Le téléphone de sa mère sonna longtemps. Belinda se dit qu’on était samedi, que sa mère avait dû aller magasiner. Le répondeur se mit en route.

— Salut, maman. C’est moi. Je me suis dit que je pouvais t’appeler plus tôt aujourd’hui. Je rappellerai demain. Je t’aime.

Elle se souvint du titre du film : Roméo et Juliette, et se tourna vers les journaux pour connaître les heures des séances. Elle prit le premier d’entre eux et se figea.

Mais qu’est-ce que c’est que ça ?

Le Star était par-dessus le Sun. La dernière fois qu’elle avait regardé les journaux, ils n’étaient pas dans cet ordre. Serait-ce… ? La perplexité la gagna. Serait-ce ? Allez, redescends sur terre, c’est tout simplement idiot. Oublie ça et vérifie donc les horaires des séances. Et c’est ce qu’elle fit.

La première séance était à six heures moins le quart, c’était parfait. Il n’y aurait pas grand monde, juste quelques couples. Ça lui laissait le temps de faire du ménage, une brassée de linge, de renouer avec la routine de ses fins de semaines.

Dans la salle de lavage, l’odeur d’assouplissant et de savon à lessive et les machines qui ronronnaient comme un chœur ancien, Belinda essaya de toutes ses forces de refouler son sentiment d’humiliation, refusant l’idée d’avoir été manipulée et tout parallèle avec ce qu’avait fait Remmy tant d’années auparavant.

Quand ce fut l’heure de partir pour le cinéma, Belinda passa un ensemble de laine.
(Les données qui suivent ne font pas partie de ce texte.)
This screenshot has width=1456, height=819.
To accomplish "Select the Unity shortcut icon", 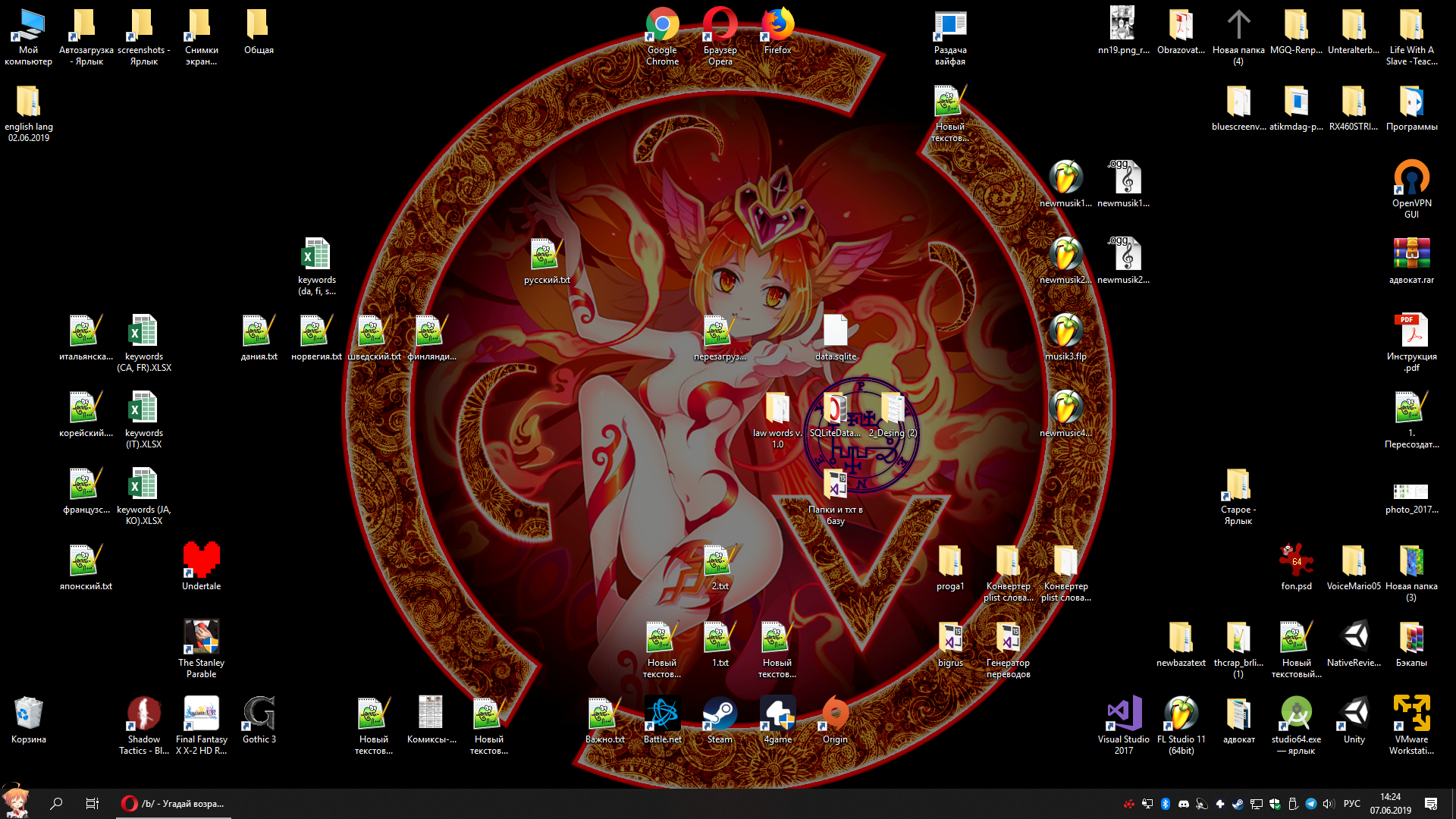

Elle se rendit au cinéma à pied, s’inquiéta de sa claudication et projeta de prendre un taxi pour rentrer. Allez, encore un rendez-vous avec moi-même. Elle acheta son billet, du popcorn et une boisson. La salle était petite. Elle regarda autour d’elle. À première vue, elle était la seule spectatrice. Elle s’assit sur la droite, près du mur.

Il s’agissait de la version de 1968 de Franco Zeffirelli, avec des acteurs encore adolescents. Belinda adorait cette version, elle la jugeait pleine de poésie. L’intensité sentimentale pinça ses cordes sensibles jusqu’à lui tirer les larmes. Pendant qu’elles coulaient, Belinda comprit que son chagrin n’avait rien à voir avec le film, mais qu’elle pleurait sur son propre sort. Elle était venue s’asseoir dans une salle obscure pour s’apitoyer sur sa solitude.

Belinda ne sentit pas qu’on l’observait.

Elle ne sut jamais qu’en appelant sa mère au téléphone elle lui avait parlé pour la dernière fois.

Elle ne sut jamais que les dernières images qu’elle vit de manière consciente furent celles de Juliette en train de s’ôter la vie avec la dague de Roméo.

Car la lumière de l’écran baignait la face larmoyante de Belinda et illuminait le visage constellé de cicatrices d’Eugene Vryke. Assis dans la rangée de sièges derrière celle de la jeune femme, tel un serpent lové sur lui-même, il se tenait prêt à mordre.